REQUIREMENT:
Write out everything from the start of the rows down through the line containing "tap(141, 17)" as a numbered list, leaving out any blank lines.

▼▼▼

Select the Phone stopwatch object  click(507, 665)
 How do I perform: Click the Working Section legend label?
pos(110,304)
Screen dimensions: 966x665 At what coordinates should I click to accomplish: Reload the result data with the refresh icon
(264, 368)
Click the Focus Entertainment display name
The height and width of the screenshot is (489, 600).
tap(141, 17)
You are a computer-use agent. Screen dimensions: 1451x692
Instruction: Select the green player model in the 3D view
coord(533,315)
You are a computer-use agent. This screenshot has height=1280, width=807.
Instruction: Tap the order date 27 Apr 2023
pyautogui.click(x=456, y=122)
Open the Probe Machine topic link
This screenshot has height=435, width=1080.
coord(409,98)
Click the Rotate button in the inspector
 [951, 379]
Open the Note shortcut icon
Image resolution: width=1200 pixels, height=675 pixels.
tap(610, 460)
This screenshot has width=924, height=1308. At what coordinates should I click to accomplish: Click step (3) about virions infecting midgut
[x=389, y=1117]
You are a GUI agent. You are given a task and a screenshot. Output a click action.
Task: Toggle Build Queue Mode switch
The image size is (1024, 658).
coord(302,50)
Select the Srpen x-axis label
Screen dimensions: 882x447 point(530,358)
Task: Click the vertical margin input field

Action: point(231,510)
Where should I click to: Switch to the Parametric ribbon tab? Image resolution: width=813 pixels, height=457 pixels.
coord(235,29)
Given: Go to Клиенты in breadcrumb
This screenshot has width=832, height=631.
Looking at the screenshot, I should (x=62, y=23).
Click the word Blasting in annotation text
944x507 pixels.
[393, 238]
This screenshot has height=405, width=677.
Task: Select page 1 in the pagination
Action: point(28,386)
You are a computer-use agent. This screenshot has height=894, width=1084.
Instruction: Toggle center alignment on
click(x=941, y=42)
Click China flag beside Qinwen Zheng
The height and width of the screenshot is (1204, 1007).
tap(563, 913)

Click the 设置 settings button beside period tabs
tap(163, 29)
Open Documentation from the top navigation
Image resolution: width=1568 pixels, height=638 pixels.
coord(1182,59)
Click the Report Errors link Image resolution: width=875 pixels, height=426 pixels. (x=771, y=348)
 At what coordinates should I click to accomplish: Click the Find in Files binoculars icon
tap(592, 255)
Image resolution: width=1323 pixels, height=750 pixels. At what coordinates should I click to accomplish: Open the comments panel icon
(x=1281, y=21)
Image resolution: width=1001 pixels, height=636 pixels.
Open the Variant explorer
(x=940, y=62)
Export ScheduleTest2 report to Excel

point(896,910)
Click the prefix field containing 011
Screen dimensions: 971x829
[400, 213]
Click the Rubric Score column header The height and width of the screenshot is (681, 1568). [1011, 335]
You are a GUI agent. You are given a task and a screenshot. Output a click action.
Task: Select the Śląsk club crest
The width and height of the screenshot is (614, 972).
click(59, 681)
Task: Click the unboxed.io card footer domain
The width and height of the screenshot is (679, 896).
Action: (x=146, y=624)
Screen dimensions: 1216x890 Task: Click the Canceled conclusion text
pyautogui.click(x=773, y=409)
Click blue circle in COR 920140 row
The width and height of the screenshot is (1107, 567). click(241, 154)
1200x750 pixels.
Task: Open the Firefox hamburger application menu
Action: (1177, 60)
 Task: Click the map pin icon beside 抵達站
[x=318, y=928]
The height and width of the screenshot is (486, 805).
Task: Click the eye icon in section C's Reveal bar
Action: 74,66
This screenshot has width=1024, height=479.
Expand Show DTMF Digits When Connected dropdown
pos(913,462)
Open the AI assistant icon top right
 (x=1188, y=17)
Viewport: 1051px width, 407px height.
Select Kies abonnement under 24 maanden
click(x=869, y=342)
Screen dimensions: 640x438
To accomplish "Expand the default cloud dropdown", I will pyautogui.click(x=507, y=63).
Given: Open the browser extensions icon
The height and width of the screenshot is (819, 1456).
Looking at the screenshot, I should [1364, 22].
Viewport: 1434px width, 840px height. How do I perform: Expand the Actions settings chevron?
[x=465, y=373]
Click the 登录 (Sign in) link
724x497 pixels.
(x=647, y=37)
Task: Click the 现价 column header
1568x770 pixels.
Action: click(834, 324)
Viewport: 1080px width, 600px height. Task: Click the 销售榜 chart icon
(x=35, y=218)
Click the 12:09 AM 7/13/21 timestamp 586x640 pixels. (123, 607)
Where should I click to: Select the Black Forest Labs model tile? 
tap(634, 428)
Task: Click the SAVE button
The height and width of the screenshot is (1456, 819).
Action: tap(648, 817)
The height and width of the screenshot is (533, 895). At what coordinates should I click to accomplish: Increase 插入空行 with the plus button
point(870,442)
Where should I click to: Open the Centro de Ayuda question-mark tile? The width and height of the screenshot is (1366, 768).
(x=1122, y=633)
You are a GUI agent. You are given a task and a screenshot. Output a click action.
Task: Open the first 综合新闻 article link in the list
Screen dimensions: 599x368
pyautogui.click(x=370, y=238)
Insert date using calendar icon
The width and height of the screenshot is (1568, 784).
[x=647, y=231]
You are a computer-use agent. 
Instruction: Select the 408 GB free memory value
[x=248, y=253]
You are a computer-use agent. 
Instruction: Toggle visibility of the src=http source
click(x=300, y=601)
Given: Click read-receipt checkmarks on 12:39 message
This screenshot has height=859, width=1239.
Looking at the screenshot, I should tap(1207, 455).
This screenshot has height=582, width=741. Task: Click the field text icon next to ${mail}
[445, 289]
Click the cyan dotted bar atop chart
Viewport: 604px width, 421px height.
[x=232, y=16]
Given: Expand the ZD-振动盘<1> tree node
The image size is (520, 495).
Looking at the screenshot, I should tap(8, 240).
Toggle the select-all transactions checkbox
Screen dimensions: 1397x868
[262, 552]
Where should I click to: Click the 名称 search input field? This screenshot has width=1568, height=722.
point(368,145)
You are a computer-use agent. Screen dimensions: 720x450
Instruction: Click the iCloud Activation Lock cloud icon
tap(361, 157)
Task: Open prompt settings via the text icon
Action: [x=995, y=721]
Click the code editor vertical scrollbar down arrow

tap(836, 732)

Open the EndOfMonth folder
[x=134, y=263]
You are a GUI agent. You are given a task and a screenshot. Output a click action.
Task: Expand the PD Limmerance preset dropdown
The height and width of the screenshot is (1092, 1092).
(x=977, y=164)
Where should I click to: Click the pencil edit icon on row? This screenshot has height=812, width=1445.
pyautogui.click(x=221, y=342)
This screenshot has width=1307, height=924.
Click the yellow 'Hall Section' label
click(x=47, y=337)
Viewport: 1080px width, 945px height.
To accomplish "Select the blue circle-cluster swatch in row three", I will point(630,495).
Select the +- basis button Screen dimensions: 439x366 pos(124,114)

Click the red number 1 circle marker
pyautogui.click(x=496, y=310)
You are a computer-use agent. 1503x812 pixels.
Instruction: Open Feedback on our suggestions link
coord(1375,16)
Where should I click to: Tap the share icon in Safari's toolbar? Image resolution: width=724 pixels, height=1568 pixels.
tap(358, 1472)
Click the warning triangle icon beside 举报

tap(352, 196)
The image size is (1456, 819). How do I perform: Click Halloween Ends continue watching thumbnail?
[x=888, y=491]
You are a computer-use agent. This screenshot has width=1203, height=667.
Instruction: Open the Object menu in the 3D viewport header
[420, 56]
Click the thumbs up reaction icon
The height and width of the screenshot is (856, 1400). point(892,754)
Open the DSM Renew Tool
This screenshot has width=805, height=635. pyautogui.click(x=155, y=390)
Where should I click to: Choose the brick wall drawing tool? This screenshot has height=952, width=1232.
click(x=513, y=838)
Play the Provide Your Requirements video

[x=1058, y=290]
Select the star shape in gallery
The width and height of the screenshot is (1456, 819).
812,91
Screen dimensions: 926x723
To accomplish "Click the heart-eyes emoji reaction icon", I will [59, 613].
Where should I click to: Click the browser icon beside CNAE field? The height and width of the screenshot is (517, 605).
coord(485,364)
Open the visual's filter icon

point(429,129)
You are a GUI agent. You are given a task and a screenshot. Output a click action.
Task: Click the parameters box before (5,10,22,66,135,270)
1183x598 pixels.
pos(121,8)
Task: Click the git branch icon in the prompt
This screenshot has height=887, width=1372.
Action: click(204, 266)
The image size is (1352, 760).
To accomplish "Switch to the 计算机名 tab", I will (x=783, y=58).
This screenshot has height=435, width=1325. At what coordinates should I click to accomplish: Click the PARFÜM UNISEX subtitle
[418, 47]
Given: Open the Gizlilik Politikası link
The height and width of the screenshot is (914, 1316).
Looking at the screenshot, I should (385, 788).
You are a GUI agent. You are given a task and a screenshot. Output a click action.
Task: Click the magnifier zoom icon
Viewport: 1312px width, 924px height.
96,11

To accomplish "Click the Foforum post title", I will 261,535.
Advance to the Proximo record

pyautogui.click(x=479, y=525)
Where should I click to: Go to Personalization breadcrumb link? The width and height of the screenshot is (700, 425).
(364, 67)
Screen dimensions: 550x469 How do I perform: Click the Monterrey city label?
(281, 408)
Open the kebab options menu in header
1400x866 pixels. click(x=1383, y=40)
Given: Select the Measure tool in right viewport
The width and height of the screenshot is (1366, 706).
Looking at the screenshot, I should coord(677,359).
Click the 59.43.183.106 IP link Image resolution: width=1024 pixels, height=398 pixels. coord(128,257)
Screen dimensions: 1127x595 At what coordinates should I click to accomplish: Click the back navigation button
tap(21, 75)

▲▲▲

EXERCISE ANSWER:
1. Select the Phone stopwatch object  click(507, 665)
2.  How do I perform: Click the Working Section legend label?
3. pos(110,304)
4. Screen dimensions: 966x665 At what coordinates should I click to accomplish: Reload the result data with the refresh icon
5. (264, 368)
6. Click the Focus Entertainment display name
7. The height and width of the screenshot is (489, 600).
8. tap(141, 17)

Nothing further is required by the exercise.